На этот призыв Артюр ответил горькой иронией: «Я как раз этим летом собирался вернуться во Францию, чтобы жениться! А что я теперь? Неподвижный обрубок; я распростился даже с мыслью о браке, о семье».
К счастью, из Адена, Сайлы, Харара приходили письма, полные ободрения и дружеского участия, например от Сотироса; его вести умерили печаль Рембо по поводу невозможности вернуться в Харар: там свирепствовал жесточайший голод («Маконнен велел расстреливать галласов — они поедали своих детей и соплеменников»). Сотирос, как всегда, чуток и предупредителен: «Получил Ваше дружеское послание от 26 июня. Сердце болит, когда думаю о Вас, однако за все надо благодарить Бога. Я Вам тоже писал, пока был в Адене. Господь велик, и мы надеемся, что с помощью друзей нам удастся найти для Вас какую-нибудь должность в Сайле или в Адене. Г-н Тиан подумывает о Вас. Не бойтесь! У Вас нет родителей, зато есть добрые друзья» (письмо от 10 июля). Сезар Тиан в самом деле размышлял о возможном сотрудничестве в будущем.
Было письмо (датировано 13 июля) от Фельтера, представителя аденской фирмы «Биненфельд»: «Я узнала (sic) прискорбные новости, чрезвычайно меня расстроившие. К счастью, я знаю Вас как человека сильного духом, как философа, который поймет, что беда прошла и что дело не в потере ноги — разве может она помешать Вам продолжить свой жизненный путь… Ваш слуга Джами теперь работает на меня».

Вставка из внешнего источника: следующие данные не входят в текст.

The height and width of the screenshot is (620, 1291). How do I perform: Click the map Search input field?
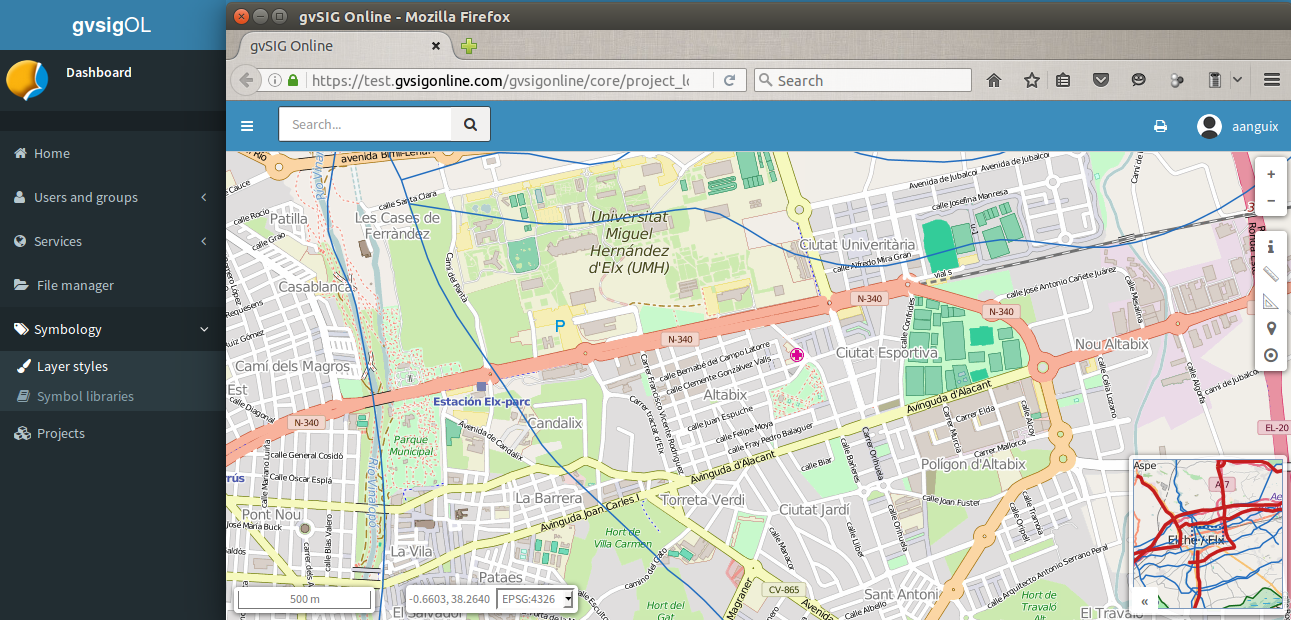coord(365,125)
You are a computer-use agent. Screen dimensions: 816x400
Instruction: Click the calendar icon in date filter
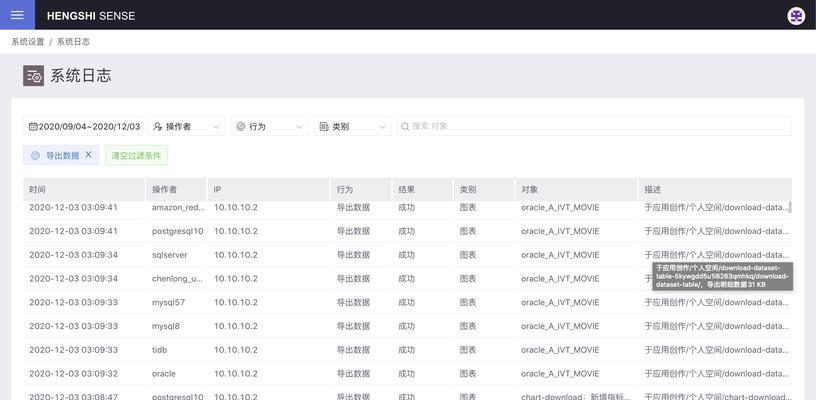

Сам рас Маконнен соблаговолил составить дружеское письмецо: «Как Вы себя чувствуете? Что до меня, то я, слава Богу, в порядке. С удивлением и грустью узнал, что Вам вынуждены были отнять ногу. Судя по тому, что Вы мне сообщили, операция прошла успешно, хвала Господу.
Меня порадовало сообщение о том, что Вы намереваетесь вернуться в Харар и возобновить торговлю. Да, возвращайтесь поскорее и в добром здравии. Всегда Ваш друг» (письмо от 12 июля).
Пришло письмо и от Димитрия Ригаса: «Толька сиводня я палучил ваше письмо от 30 мая и 17 июня в катором вы мне расказали, што вам зделали апирацию, тоесь, што вам атрезали ногу, и меня это очень растроило, и всех здесь тоже. Лутше бы атрезали ногу мне чем вам. Жылаю вам быстрой попрафки».
Что ж, мир не без добрых людей. Но вместо того чтобы подбодрить Рембо, эта мысль лишь удвоила его страдания.